• _EXTRAIT DU DOCUMENT_:
__________
Synopsis : Johnny travaille du matin au soir dans la ferme de ses parents, perdue dans le brouillard du Yorkshire. Il essaie d’oublier la frustration de son quotidien en se saoulant toutes les nuits au pub du village et en s’adonnant à des aventures sexuelles sans lendemain. Quand un saisonnier roumain vient travailler pour quelques semaines dans la ferme familiale, Johnny est traversé par des émotions qu’il n’avait jamais ressenties. Une relation intense naît entre les deux hommes, qui pourrait changer la vie de Johnny à jamais.

Acteurs : Josh O’Connor, Gemma Jones, Harry Lister Smith, Ian Hart, Alec Secareanu.

Le hasard des sorties fait que ce film sort en Belgique quelques semaines après Call Me Be Your Name, film dont l’un des fils conducteurs est aussi une histoire d’amour homosexuelle. Tous deux sont précédés d’une excellente réputation qu’ils ont acquise notamment dans certains festivals. God’s Own Country a été présenté dans les festivals suivants (avec parfois des prix à la clé) :

  • Festival de Sundance 2017, Prix de la mise en scène
  • Festival de Berlin 2017, Panorama
  • Festival du Film Britannique de Dinard 2017, Grand Prix du Jury, Prix Coup de Cœur
  • Festival de St Jean de Luz 2017, Meilleur réalisateur et Meilleur acteur

En résumé : Le réalisateur de God’s Own Country, fils de fermier, qui a quitté la campagne pour Londres, inscrit ses protagonistes dans le West Yorkshire. Il filme la naissance d’une histoire d’amour, ici homosexuelle (mais elle aurait pu être autre). L’amour de deux êtres que rien ne destinait à se rencontrer. Comment vivre l’amour à la ferme, dans l’isolement, lorsque l’important est le dur labeur à accomplir jour après jour et où il importe peu que l’on boive et avec qui l’on couche, du moment que le travail soit fait, que les animaux soient nourris et soignés ? Johnny, brut et brutal parfois, va s’épanouir peu à peu au contact d’un roumain, dans une campagne inhospitalière. Le film parfois très lent est une ode poétique à l’amour. Peut-être pas pour tous les yeux (si voir un agneau dépiauté et/ou deux hommes qui s’embrassent vous met mal à l’aise, mieux vaut passer votre chemin), le film répond à une question personnelle du réalisateur : « que ce serait-il passé si j’étais resté au sein de ma communauté, si j’avais exploité cette terre à mon tour et si j’y avais rencontré quelqu’un ? ».

 Une caméra plantée dans la terre

Nos parents étaient paysans et nous attendions donc le réalisateur au tournant. Tout comme Hubert Charuel avec Petit Paysan, Francis Lee, sait de quoi il parle. Fils de fermiers, il a voulu inscrire son film et ses acteurs dans le terreau. Le tournage qui s’est déroulé dans l’ordre chronologique du film, et dans des conditions climatiques naturelles (et donc aléatoires et changeantes) s’est fait dans une vraie ferme, à quelques minutes de celle de ses parents. Les acteurs Alec Secareanu et Josh O’Connor ont suivi un apprentissage intensif à la ferme durant plusieurs semaines pour leur permettre de vivre et découvrir sur le terrain, élevage, soins, agnelage, vêlage... Tout cela et en particulier cette préparation intensive en amont rejaillit sur le film, le bonifie et offre une œuvre viscérale, animale, sauvage qui va nous plonger dans une histoire d’amour, certes particulière, mais aussi universelle.
__________
• _CONSIGNE ÉCRITE A_: Reproduisez telles quelles les lignes, s'il vous plaît, en commençant à la ligne qui contient « Image resolution: width=676 » et en allant jusqu'à la dernière des lignes incluse. Laissez les images de côté dans votre réponse.

• _LIGNES_:
__________
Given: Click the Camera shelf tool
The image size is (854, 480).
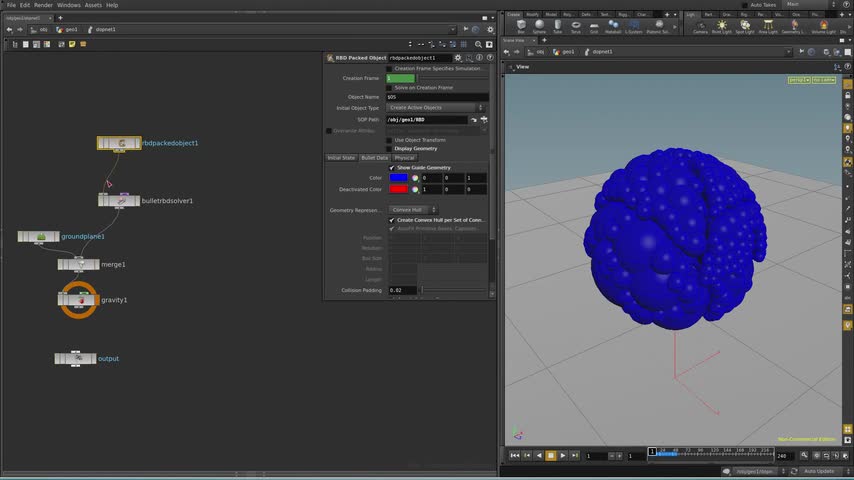Looking at the screenshot, I should coord(700,27).
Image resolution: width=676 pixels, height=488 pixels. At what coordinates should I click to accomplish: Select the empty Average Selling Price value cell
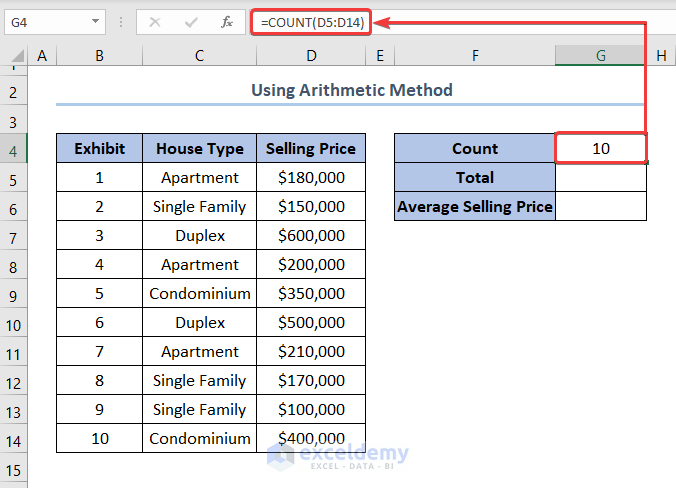pos(601,207)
__________
• _CONSIGNE ÉCRITE B_: Renvoyez mot pour mot le passage de la critique de God's Own Country qui commence aux mots « Synopsis : Johnny travaille » et s'arrête après « Hart, Alec Secareanu. ».

• _RÉPONSE CORRECTE A_:
Image resolution: width=676 pixels, height=488 pixels. At what coordinates should I click to accomplish: Select the empty Average Selling Price value cell
pos(601,207)

• _RÉPONSE CORRECTE B_:
Synopsis : Johnny travaille du matin au soir dans la ferme de ses parents, perdue dans le brouillard du Yorkshire. Il essaie d’oublier la frustration de son quotidien en se saoulant toutes les nuits au pub du village et en s’adonnant à des aventures sexuelles sans lendemain. Quand un saisonnier roumain vient travailler pour quelques semaines dans la ferme familiale, Johnny est traversé par des émotions qu’il n’avait jamais ressenties. Une relation intense naît entre les deux hommes, qui pourrait changer la vie de Johnny à jamais.

Acteurs : Josh O’Connor, Gemma Jones, Harry Lister Smith, Ian Hart, Alec Secareanu.